*Exercise brief:* Repeat the whole listing below exactly as it reads.

*Extracted data:*
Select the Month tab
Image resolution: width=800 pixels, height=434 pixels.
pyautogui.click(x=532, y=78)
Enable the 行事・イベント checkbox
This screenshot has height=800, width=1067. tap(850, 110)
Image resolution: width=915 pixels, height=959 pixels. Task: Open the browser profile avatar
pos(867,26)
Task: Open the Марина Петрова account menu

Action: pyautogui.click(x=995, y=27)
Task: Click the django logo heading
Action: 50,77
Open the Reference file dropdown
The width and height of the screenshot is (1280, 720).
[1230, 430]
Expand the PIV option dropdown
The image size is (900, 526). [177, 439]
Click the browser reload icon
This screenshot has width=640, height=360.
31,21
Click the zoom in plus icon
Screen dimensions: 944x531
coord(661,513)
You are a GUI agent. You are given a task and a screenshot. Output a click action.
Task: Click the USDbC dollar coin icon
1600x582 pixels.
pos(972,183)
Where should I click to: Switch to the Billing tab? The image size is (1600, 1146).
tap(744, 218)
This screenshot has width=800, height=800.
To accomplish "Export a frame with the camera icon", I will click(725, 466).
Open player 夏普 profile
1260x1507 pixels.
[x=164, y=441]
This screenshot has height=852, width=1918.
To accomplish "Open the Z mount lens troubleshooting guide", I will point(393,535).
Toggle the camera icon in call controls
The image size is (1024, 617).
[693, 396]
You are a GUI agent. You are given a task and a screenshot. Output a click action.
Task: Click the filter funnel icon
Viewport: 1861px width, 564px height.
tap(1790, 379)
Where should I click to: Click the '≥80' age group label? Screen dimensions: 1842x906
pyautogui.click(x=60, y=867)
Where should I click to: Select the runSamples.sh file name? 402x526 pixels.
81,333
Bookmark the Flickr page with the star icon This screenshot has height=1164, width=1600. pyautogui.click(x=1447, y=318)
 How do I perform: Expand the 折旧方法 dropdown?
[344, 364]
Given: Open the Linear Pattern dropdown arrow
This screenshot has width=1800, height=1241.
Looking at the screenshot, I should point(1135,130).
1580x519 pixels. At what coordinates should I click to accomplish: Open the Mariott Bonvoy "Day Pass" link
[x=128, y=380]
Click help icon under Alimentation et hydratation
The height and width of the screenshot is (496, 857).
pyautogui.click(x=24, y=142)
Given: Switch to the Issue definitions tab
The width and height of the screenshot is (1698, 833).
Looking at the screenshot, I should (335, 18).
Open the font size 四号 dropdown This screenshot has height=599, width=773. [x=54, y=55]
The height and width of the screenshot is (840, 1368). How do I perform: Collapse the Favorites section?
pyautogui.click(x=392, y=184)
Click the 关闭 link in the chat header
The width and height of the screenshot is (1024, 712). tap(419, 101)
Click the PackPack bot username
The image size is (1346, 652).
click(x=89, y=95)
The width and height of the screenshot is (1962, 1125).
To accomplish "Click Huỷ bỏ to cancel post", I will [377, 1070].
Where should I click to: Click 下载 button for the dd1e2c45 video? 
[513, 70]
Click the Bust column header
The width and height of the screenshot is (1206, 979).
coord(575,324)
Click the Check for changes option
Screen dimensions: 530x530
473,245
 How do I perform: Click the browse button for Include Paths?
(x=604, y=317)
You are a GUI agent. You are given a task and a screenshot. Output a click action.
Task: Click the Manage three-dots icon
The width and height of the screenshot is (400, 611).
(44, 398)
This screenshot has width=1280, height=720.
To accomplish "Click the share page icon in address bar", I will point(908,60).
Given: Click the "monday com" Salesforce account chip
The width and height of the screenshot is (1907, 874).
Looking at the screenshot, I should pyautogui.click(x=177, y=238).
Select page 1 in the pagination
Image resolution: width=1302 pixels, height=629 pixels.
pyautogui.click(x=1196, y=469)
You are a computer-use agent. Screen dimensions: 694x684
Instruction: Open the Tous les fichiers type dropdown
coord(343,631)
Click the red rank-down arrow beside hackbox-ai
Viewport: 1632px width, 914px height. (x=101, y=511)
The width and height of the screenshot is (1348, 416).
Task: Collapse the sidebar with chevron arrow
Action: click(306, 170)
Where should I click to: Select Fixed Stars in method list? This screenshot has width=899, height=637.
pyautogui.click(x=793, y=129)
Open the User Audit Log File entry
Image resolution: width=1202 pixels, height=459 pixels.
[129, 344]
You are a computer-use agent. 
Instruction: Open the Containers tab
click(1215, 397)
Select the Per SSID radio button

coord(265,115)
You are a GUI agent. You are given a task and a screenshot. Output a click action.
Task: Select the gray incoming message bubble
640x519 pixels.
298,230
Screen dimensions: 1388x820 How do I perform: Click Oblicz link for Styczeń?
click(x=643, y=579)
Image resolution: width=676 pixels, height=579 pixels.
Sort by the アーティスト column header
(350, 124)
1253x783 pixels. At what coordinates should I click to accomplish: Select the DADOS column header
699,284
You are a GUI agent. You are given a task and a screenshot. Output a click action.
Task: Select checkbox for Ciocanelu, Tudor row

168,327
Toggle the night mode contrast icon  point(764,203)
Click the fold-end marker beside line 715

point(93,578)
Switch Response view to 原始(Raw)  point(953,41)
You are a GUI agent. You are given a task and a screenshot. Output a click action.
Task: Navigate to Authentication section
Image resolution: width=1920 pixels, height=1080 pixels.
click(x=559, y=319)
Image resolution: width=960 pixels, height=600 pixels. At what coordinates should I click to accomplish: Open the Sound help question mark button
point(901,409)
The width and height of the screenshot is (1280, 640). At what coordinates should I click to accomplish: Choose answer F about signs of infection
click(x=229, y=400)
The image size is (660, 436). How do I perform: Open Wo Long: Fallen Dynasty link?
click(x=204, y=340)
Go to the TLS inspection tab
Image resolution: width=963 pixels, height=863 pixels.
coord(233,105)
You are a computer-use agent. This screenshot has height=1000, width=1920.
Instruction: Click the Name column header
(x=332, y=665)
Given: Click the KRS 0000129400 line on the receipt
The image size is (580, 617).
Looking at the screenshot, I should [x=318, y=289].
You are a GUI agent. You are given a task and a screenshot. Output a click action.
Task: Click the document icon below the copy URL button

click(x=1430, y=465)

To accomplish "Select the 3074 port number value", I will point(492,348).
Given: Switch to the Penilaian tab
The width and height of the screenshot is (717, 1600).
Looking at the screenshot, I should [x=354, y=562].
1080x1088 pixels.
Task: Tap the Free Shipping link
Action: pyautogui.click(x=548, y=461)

*Response to this exercise:*
Select the Month tab
Image resolution: width=800 pixels, height=434 pixels.
pyautogui.click(x=532, y=78)
Enable the 行事・イベント checkbox
This screenshot has height=800, width=1067. tap(850, 110)
Image resolution: width=915 pixels, height=959 pixels. Task: Open the browser profile avatar
pos(867,26)
Task: Open the Марина Петрова account menu

Action: pyautogui.click(x=995, y=27)
Task: Click the django logo heading
Action: 50,77
Open the Reference file dropdown
The width and height of the screenshot is (1280, 720).
[1230, 430]
Expand the PIV option dropdown
The image size is (900, 526). [177, 439]
Click the browser reload icon
This screenshot has width=640, height=360.
31,21
Click the zoom in plus icon
Screen dimensions: 944x531
coord(661,513)
You are a GUI agent. You are given a task and a screenshot. Output a click action.
Task: Click the USDbC dollar coin icon
1600x582 pixels.
pos(972,183)
Where should I click to: Switch to the Billing tab? The image size is (1600, 1146).
tap(744, 218)
This screenshot has width=800, height=800.
To accomplish "Export a frame with the camera icon", I will click(725, 466).
Open player 夏普 profile
1260x1507 pixels.
[x=164, y=441]
This screenshot has height=852, width=1918.
To accomplish "Open the Z mount lens troubleshooting guide", I will point(393,535).
Toggle the camera icon in call controls
The image size is (1024, 617).
[693, 396]
You are a GUI agent. You are given a task and a screenshot. Output a click action.
Task: Click the filter funnel icon
Viewport: 1861px width, 564px height.
tap(1790, 379)
Where should I click to: Click the '≥80' age group label? Screen dimensions: 1842x906
pyautogui.click(x=60, y=867)
Where should I click to: Select the runSamples.sh file name? 402x526 pixels.
81,333
Bookmark the Flickr page with the star icon This screenshot has height=1164, width=1600. pyautogui.click(x=1447, y=318)
 How do I perform: Expand the 折旧方法 dropdown?
[344, 364]
Given: Open the Linear Pattern dropdown arrow
This screenshot has width=1800, height=1241.
Looking at the screenshot, I should point(1135,130).
1580x519 pixels. At what coordinates should I click to accomplish: Open the Mariott Bonvoy "Day Pass" link
[x=128, y=380]
Click help icon under Alimentation et hydratation
The height and width of the screenshot is (496, 857).
pyautogui.click(x=24, y=142)
Given: Switch to the Issue definitions tab
The width and height of the screenshot is (1698, 833).
Looking at the screenshot, I should (335, 18).
Open the font size 四号 dropdown This screenshot has height=599, width=773. [x=54, y=55]
The height and width of the screenshot is (840, 1368). How do I perform: Collapse the Favorites section?
pyautogui.click(x=392, y=184)
Click the 关闭 link in the chat header
The width and height of the screenshot is (1024, 712). tap(419, 101)
Click the PackPack bot username
The image size is (1346, 652).
click(x=89, y=95)
The width and height of the screenshot is (1962, 1125).
To accomplish "Click Huỷ bỏ to cancel post", I will [377, 1070].
Where should I click to: Click 下载 button for the dd1e2c45 video? 
[513, 70]
Click the Bust column header
The width and height of the screenshot is (1206, 979).
coord(575,324)
Click the Check for changes option
Screen dimensions: 530x530
473,245
 How do I perform: Click the browse button for Include Paths?
(x=604, y=317)
You are a GUI agent. You are given a task and a screenshot. Output a click action.
Task: Click the Manage three-dots icon
The width and height of the screenshot is (400, 611).
(44, 398)
This screenshot has width=1280, height=720.
To accomplish "Click the share page icon in address bar", I will point(908,60).
Given: Click the "monday com" Salesforce account chip
The width and height of the screenshot is (1907, 874).
Looking at the screenshot, I should pyautogui.click(x=177, y=238).
Select page 1 in the pagination
Image resolution: width=1302 pixels, height=629 pixels.
pyautogui.click(x=1196, y=469)
You are a computer-use agent. Screen dimensions: 694x684
Instruction: Open the Tous les fichiers type dropdown
coord(343,631)
Click the red rank-down arrow beside hackbox-ai
Viewport: 1632px width, 914px height. (x=101, y=511)
The width and height of the screenshot is (1348, 416).
Task: Collapse the sidebar with chevron arrow
Action: click(306, 170)
Where should I click to: Select Fixed Stars in method list? This screenshot has width=899, height=637.
pyautogui.click(x=793, y=129)
Open the User Audit Log File entry
Image resolution: width=1202 pixels, height=459 pixels.
[129, 344]
You are a computer-use agent. 
Instruction: Open the Containers tab
click(1215, 397)
Select the Per SSID radio button

coord(265,115)
You are a GUI agent. You are given a task and a screenshot. Output a click action.
Task: Select the gray incoming message bubble
640x519 pixels.
298,230
Screen dimensions: 1388x820 How do I perform: Click Oblicz link for Styczeń?
click(x=643, y=579)
Image resolution: width=676 pixels, height=579 pixels.
Sort by the アーティスト column header
(350, 124)
1253x783 pixels. At what coordinates should I click to accomplish: Select the DADOS column header
699,284
You are a GUI agent. You are given a task and a screenshot. Output a click action.
Task: Select checkbox for Ciocanelu, Tudor row

168,327
Toggle the night mode contrast icon  point(764,203)
Click the fold-end marker beside line 715

point(93,578)
Switch Response view to 原始(Raw)  point(953,41)
You are a GUI agent. You are given a task and a screenshot. Output a click action.
Task: Navigate to Authentication section
Image resolution: width=1920 pixels, height=1080 pixels.
click(x=559, y=319)
Image resolution: width=960 pixels, height=600 pixels. At what coordinates should I click to accomplish: Open the Sound help question mark button
point(901,409)
The width and height of the screenshot is (1280, 640). At what coordinates should I click to accomplish: Choose answer F about signs of infection
click(x=229, y=400)
The image size is (660, 436). How do I perform: Open Wo Long: Fallen Dynasty link?
click(x=204, y=340)
Go to the TLS inspection tab
Image resolution: width=963 pixels, height=863 pixels.
coord(233,105)
You are a computer-use agent. This screenshot has height=1000, width=1920.
Instruction: Click the Name column header
(x=332, y=665)
Given: Click the KRS 0000129400 line on the receipt
The image size is (580, 617).
Looking at the screenshot, I should [x=318, y=289].
You are a GUI agent. You are given a task and a screenshot. Output a click action.
Task: Click the document icon below the copy URL button

click(x=1430, y=465)

To accomplish "Select the 3074 port number value", I will point(492,348).
Given: Switch to the Penilaian tab
The width and height of the screenshot is (717, 1600).
Looking at the screenshot, I should [x=354, y=562].
1080x1088 pixels.
Task: Tap the Free Shipping link
Action: pyautogui.click(x=548, y=461)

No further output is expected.